Oakdale City Manager Bryan Whitemyer approached City Council with recommendations for spending plans for the upcoming $4.4 million allocation of funds coming from the American Rescue Plan Act of 2021 in response to the COVID-19 pandemic that has damaged local and state economies.
The money, scheduled in two equally split annual payments of $2.2 million, has specific criteria for its use but seems to have broad interpretations that can include a wide range of possibilities.
On March 11, 2021, the American Rescue Plan Act of 2021 (Rescue Plan) was signed into law. The Rescue Plan expands existing COVID-19 relief programs and provides additional funding to states and local governments that had not been included in prior relief packages.
Oakdale will receive its first installment payment by July 1, and the final installment of $2.2 million a year later.
City staff expects the U.S. Department of Treasury to release guidance in a few weeks with specifics on how the federal administration interprets the statutory language in the Rescue Plan.
Following is information that the Legislative Analyst’s Office has released regarding the use of the Rescue Plan funds.
Currently, the funds must be used for the following specific purposes:
· To respond to the public health emergency or negative economic impacts associated with the emergency;
· To support essential work;
· To backfill a reduction in revenue that has occurred since 2018-19; or
· For water, sewer, or broadband infrastructure. State and local governments have until Dec. 31, 2024 to use the funds.
There are two restrictions on the use of the fiscal recovery funds. First, state and local governments are prohibited from using the funds to make supplemental pension payments. Second, the state cannot use the funds to directly or indirectly offset a reduction in the net tax revenue of the state through a change in law, regulation, or administrative interpretation. (This restriction does not apply to local governments.) This prohibition would apply from to the last date on which the state expends the funds.

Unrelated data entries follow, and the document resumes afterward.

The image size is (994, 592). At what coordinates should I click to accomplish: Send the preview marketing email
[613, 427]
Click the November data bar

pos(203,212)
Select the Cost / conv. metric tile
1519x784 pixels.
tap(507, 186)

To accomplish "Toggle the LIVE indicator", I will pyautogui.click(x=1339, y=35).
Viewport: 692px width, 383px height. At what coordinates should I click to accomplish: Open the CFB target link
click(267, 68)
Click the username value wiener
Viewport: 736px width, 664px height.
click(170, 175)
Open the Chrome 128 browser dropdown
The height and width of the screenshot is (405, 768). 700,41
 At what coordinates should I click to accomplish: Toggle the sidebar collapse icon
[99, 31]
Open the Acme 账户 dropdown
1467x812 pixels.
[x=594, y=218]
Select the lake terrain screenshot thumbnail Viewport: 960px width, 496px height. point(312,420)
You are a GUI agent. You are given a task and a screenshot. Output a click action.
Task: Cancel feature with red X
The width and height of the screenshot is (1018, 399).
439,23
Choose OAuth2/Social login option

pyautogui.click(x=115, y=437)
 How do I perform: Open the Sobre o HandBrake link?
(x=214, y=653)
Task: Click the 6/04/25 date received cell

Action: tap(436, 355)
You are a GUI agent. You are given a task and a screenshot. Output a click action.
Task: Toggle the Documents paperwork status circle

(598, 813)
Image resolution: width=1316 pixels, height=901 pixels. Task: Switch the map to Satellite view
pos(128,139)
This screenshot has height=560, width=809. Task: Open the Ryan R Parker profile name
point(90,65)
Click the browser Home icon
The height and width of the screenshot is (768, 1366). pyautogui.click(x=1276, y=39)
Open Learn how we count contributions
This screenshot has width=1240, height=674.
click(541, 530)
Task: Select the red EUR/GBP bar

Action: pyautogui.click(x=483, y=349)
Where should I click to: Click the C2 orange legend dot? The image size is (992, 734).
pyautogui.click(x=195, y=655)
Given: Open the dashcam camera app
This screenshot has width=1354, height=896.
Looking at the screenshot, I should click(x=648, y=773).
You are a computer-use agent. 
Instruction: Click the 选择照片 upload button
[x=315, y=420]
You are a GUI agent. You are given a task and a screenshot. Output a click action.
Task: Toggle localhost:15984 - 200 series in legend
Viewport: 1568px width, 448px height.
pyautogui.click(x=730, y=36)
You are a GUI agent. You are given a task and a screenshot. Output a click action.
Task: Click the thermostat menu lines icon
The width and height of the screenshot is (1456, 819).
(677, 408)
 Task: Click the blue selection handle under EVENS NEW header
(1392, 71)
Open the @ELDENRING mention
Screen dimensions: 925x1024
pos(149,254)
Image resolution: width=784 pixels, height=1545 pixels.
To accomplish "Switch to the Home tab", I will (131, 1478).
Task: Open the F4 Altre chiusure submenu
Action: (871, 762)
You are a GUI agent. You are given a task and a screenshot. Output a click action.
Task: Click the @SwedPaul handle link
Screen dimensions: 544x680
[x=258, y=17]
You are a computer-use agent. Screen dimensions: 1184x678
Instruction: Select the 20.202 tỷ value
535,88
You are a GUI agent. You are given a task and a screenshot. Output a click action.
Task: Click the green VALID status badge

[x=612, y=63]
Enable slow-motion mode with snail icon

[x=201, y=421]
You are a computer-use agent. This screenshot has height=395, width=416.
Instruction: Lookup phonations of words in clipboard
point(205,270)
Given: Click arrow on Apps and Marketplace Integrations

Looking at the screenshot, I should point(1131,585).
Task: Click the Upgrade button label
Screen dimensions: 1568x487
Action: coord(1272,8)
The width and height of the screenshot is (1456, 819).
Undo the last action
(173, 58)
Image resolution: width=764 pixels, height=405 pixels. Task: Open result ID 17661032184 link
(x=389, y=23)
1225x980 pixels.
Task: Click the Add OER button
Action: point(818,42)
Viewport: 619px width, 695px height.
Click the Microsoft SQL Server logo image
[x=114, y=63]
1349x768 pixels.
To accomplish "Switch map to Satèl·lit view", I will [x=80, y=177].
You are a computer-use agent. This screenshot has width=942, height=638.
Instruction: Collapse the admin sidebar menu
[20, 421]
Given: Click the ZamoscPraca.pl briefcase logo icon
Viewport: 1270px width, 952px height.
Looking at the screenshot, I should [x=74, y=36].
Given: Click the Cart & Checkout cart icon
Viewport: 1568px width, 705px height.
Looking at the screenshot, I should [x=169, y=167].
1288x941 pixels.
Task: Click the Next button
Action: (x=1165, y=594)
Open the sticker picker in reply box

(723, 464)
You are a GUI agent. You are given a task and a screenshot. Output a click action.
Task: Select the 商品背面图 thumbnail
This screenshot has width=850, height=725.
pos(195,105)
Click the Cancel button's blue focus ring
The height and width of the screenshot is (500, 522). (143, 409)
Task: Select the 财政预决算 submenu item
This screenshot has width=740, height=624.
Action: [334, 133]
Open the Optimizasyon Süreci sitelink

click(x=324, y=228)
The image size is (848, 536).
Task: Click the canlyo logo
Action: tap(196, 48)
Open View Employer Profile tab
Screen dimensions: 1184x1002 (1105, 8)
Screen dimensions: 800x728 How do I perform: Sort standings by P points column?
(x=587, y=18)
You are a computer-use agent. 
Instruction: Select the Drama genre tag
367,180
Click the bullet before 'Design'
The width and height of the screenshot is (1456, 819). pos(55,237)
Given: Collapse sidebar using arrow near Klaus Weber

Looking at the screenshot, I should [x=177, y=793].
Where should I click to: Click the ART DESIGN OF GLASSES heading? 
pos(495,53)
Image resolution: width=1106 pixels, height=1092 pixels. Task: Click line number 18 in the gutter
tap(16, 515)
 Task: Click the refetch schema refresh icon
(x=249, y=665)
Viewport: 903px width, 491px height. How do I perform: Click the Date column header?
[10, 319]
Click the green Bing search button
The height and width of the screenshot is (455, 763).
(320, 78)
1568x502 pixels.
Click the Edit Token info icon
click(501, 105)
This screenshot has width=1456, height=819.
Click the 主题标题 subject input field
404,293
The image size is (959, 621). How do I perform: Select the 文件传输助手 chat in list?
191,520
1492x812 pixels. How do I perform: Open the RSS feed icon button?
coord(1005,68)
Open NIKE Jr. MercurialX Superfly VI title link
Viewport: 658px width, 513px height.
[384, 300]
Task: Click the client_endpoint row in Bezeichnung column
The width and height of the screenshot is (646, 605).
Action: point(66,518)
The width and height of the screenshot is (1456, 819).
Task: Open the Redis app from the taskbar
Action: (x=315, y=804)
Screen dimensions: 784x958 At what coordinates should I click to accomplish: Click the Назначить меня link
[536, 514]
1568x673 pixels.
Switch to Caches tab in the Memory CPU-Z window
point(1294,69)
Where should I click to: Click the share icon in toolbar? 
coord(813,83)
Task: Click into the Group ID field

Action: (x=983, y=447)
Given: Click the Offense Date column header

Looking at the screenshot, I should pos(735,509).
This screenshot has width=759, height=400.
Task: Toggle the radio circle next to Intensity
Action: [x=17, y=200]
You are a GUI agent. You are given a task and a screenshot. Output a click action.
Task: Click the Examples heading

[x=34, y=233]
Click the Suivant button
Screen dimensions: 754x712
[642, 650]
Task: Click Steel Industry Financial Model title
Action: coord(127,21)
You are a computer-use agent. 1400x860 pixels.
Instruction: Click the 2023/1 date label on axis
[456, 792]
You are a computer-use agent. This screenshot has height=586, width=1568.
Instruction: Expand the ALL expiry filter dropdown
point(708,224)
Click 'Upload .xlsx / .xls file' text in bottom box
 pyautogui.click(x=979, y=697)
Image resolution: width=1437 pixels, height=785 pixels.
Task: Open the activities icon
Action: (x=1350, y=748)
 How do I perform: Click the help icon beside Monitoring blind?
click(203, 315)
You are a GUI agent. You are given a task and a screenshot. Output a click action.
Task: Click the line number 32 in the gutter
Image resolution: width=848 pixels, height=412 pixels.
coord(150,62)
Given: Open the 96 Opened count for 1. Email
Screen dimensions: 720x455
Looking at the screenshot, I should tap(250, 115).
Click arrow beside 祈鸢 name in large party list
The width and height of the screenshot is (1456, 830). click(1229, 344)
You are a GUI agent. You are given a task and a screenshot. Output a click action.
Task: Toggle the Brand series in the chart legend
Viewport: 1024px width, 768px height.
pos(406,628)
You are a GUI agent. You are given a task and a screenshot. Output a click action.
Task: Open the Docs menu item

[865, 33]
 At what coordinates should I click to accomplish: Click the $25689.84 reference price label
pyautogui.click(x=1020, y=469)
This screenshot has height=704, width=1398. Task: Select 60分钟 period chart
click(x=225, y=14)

Council will continue to discuss the specific spending plan as the date approaches, however, preliminary discussion included the possibility of allocating $1 million in economic development for the specific purpose of creating incentives for businesses to occupy the building formerly occupied by Kmart. City staff members have been working diligently to try and attract another large retailer for that building but thus far, haven’t been able to fill that space.